== YOUR INSTRUCTIONS ==
Scan the entries for "Toggle". Every line that holds it is to be copied.
*** Opening DATA UNDER STUDY ***
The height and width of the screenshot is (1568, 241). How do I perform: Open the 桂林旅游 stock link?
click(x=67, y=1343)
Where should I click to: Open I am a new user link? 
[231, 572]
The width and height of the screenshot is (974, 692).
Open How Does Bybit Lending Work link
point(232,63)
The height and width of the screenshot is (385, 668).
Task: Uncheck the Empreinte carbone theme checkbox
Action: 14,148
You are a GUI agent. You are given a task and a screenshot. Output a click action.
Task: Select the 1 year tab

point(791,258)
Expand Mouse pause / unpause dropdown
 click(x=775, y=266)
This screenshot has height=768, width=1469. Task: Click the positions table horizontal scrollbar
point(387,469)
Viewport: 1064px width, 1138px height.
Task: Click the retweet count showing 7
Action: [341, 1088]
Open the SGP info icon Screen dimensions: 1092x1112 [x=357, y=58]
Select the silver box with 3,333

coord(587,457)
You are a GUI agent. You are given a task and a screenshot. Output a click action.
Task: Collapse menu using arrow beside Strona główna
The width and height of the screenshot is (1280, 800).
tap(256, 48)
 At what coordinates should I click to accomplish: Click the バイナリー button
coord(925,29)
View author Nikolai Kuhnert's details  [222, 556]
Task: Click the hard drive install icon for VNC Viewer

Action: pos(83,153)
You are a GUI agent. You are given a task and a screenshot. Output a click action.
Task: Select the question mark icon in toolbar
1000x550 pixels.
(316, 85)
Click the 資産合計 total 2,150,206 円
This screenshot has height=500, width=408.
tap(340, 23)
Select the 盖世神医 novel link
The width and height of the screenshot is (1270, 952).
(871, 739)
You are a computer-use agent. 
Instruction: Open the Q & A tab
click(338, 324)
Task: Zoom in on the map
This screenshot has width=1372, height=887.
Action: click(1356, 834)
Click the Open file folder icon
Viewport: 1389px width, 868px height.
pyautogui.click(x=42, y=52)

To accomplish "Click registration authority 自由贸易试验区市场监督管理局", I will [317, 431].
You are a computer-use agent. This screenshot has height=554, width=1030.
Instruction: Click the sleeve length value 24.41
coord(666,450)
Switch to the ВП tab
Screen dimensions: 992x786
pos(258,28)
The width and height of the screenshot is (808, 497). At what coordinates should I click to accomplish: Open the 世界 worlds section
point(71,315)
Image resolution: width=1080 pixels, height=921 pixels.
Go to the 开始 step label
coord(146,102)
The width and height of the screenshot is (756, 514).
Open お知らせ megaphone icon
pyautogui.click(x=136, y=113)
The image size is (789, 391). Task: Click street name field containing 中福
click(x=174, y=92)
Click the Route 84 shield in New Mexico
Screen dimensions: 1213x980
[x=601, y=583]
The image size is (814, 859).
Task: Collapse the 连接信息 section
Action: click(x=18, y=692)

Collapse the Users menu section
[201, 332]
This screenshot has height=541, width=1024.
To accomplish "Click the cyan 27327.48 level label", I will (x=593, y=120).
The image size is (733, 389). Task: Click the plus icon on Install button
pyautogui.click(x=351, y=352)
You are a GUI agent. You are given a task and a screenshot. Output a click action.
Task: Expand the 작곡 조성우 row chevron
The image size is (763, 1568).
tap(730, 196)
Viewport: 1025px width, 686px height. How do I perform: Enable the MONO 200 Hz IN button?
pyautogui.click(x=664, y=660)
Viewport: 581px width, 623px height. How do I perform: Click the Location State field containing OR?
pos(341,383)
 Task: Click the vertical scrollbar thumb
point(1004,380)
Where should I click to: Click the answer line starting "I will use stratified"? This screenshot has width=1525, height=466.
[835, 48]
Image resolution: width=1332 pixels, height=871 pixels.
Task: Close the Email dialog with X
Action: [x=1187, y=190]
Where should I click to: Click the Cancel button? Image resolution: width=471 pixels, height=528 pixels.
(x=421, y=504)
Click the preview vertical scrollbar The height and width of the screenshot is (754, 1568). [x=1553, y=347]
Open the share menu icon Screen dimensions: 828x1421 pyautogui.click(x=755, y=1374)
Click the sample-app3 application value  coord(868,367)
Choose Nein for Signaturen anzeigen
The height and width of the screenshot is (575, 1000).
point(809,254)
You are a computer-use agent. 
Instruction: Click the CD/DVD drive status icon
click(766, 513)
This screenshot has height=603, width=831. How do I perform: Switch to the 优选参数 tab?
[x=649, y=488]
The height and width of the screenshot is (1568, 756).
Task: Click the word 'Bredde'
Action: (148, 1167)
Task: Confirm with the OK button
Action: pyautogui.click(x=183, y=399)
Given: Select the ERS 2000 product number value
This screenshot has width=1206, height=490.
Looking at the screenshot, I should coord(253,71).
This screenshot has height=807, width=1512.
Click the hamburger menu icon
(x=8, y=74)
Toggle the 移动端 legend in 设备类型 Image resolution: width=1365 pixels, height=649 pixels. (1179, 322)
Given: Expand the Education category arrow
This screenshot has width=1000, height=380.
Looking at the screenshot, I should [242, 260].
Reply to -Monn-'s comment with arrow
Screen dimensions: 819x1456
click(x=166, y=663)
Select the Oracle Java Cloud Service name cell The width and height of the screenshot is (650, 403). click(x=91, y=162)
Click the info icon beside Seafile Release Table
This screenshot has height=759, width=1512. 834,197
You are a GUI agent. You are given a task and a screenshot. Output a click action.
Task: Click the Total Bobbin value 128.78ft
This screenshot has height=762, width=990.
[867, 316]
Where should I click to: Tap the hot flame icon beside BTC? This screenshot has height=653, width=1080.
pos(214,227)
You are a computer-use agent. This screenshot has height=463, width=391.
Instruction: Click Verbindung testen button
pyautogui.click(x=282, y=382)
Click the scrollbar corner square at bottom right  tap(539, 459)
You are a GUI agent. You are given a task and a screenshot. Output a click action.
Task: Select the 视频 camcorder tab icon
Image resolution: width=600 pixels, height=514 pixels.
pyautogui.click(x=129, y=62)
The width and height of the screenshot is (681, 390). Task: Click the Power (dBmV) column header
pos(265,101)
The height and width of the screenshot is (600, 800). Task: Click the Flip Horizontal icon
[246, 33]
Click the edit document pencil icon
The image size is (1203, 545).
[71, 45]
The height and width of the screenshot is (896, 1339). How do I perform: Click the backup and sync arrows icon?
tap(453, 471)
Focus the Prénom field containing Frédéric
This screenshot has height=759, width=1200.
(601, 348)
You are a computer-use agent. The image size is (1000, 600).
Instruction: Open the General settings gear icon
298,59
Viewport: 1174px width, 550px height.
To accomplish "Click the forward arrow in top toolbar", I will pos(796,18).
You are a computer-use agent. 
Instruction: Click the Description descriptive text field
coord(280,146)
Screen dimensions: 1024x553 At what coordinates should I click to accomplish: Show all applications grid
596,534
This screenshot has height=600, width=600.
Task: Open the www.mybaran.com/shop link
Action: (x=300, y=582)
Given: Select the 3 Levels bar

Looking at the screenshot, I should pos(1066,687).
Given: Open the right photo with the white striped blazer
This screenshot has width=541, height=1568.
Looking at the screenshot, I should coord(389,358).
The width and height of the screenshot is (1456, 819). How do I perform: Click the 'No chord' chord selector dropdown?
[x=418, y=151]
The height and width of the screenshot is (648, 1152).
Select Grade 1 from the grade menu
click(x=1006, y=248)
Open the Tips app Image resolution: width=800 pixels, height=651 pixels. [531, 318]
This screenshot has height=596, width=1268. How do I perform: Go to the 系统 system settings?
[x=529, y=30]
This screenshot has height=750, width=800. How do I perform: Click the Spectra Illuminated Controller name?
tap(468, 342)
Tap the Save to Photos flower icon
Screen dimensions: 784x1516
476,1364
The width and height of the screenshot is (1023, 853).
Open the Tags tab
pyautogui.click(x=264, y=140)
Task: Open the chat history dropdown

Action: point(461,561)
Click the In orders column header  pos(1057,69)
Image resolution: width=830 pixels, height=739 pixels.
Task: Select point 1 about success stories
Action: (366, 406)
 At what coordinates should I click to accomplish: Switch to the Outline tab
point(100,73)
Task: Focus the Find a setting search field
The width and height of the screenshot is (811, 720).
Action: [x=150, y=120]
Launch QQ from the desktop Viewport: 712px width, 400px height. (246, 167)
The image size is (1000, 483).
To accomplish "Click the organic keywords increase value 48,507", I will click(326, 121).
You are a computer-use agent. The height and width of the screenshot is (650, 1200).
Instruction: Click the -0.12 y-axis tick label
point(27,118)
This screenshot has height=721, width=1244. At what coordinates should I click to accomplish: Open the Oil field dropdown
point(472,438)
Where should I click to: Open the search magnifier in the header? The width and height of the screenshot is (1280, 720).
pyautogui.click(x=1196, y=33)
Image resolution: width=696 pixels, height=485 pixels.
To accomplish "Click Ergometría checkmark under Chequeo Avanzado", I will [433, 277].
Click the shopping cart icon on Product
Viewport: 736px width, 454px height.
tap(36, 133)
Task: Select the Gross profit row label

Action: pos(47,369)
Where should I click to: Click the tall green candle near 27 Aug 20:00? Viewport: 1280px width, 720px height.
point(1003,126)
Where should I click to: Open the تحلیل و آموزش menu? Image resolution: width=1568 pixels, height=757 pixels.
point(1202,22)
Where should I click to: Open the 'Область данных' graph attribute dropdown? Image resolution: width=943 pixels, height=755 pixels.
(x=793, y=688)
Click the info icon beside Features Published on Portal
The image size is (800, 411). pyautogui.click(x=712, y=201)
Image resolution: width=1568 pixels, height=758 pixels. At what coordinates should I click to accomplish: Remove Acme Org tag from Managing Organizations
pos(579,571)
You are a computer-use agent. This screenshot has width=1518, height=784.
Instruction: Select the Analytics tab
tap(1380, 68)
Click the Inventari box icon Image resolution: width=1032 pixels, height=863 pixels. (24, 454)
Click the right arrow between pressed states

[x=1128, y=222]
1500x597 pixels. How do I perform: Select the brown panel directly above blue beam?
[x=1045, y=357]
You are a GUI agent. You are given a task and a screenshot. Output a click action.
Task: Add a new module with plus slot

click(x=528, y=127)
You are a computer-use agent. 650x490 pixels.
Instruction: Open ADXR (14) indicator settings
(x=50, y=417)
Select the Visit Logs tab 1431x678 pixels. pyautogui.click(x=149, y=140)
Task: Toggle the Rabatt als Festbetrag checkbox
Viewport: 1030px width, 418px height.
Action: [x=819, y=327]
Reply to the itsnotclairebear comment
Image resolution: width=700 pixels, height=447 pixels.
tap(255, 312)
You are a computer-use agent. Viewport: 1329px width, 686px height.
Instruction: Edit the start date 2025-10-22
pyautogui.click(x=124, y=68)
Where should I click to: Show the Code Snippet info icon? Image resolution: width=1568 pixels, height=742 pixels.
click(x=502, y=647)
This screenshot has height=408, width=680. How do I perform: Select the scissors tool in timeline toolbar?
*** Closing DATA UNDER STUDY ***
== ANSWER BOX ==
Toggle the 移动端 legend in 设备类型 Image resolution: width=1365 pixels, height=649 pixels. (1179, 322)
Task: Toggle the Rabatt als Festbetrag checkbox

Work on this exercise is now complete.